→ **Data entries**:
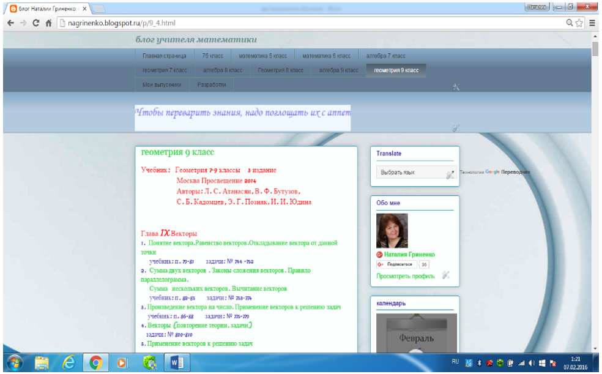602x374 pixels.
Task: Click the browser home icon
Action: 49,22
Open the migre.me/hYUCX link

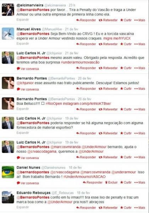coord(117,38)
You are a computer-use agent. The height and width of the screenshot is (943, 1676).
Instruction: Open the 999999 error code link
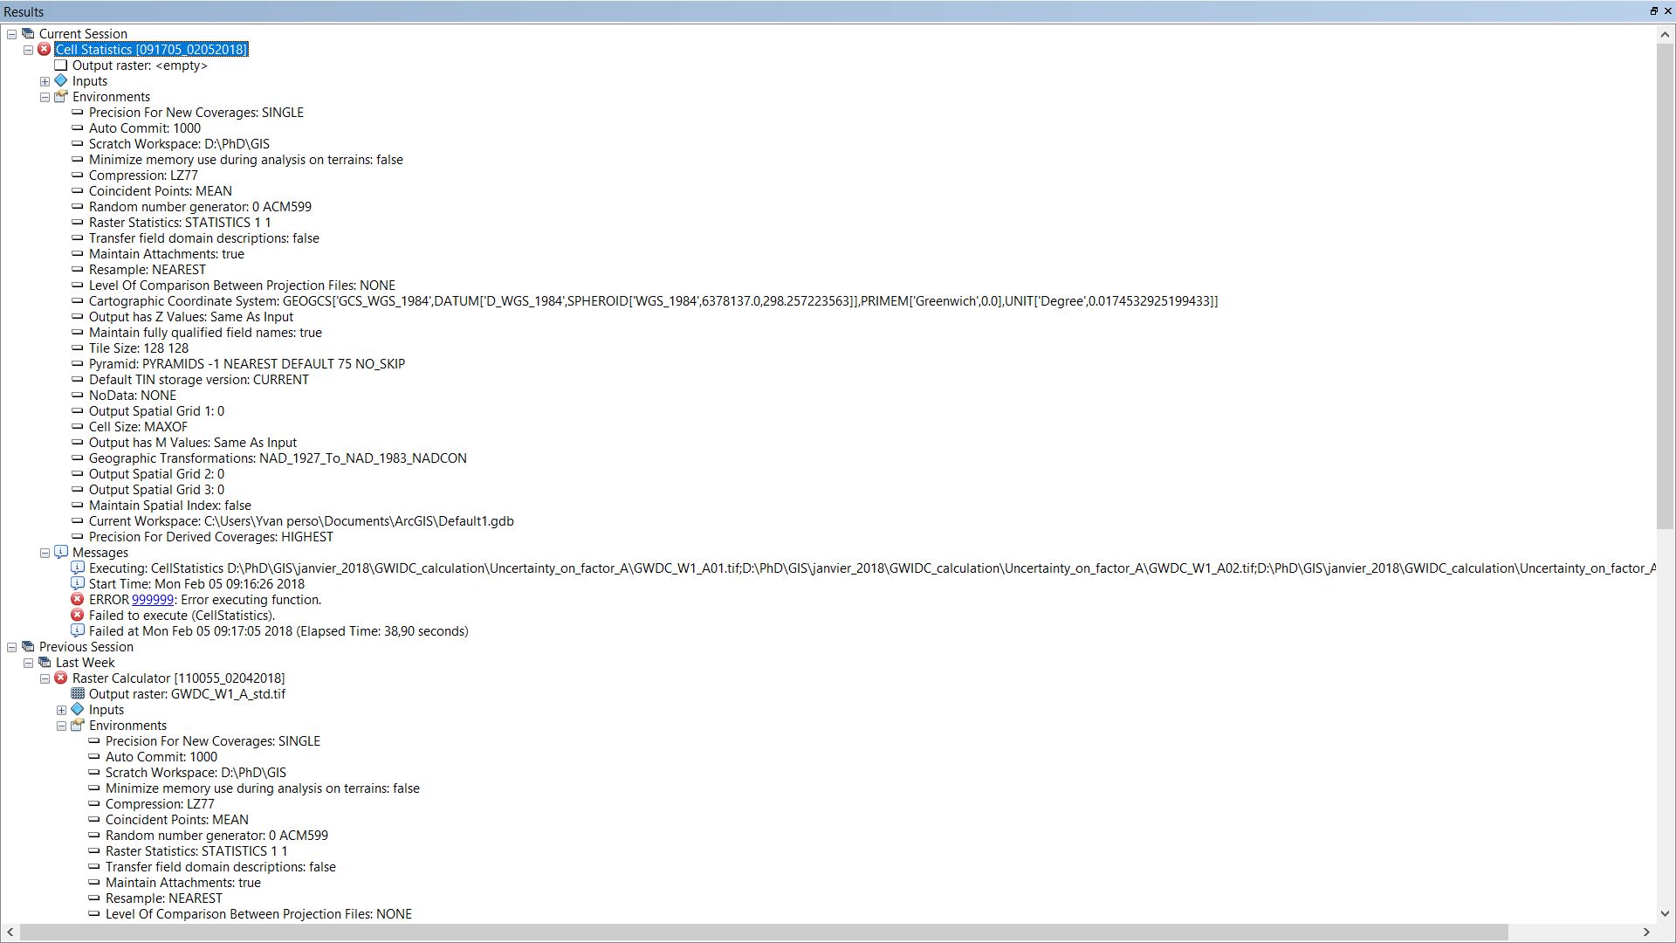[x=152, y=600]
---
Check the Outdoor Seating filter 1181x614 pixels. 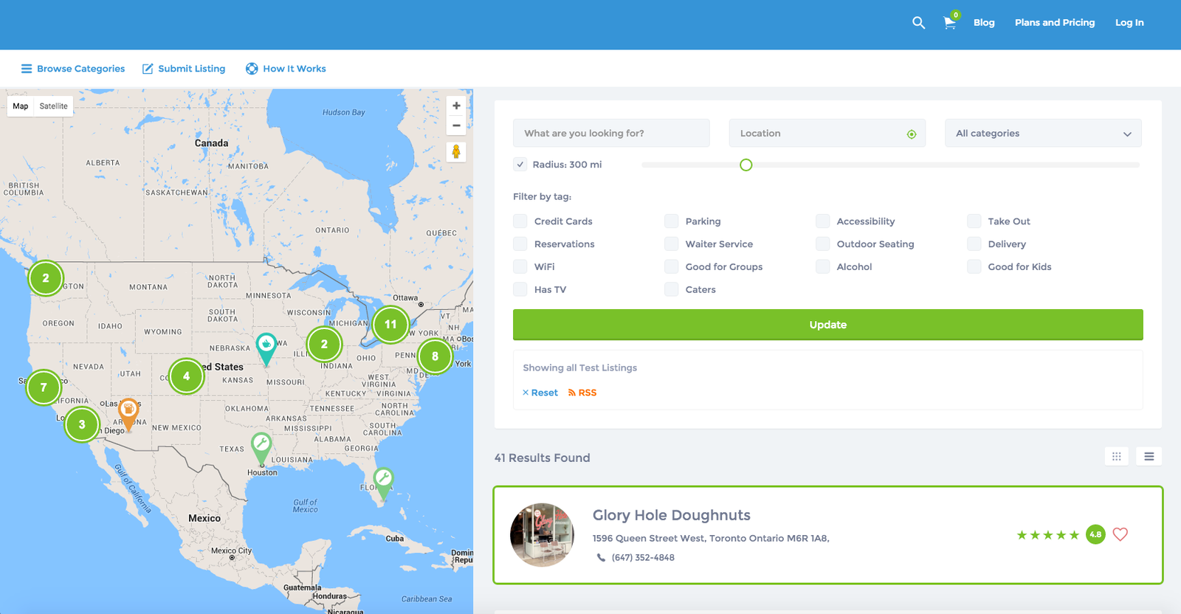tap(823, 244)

→ **Requirements**: Turn the records starting with the line that contains "You are a computer-use" and going on through the line that contains "[x=152, y=600]" into a two-column CSV headed request and answer, with one row per request, each field in quotation marks, and line breaks replaced by spaces. Leave out the pictures.

→ **Written response**:
request,answer
"You are a computer-use agent. The height and width of the screenshot is (943, 1676). Instruction: Open the 999999 error code link","[x=152, y=600]"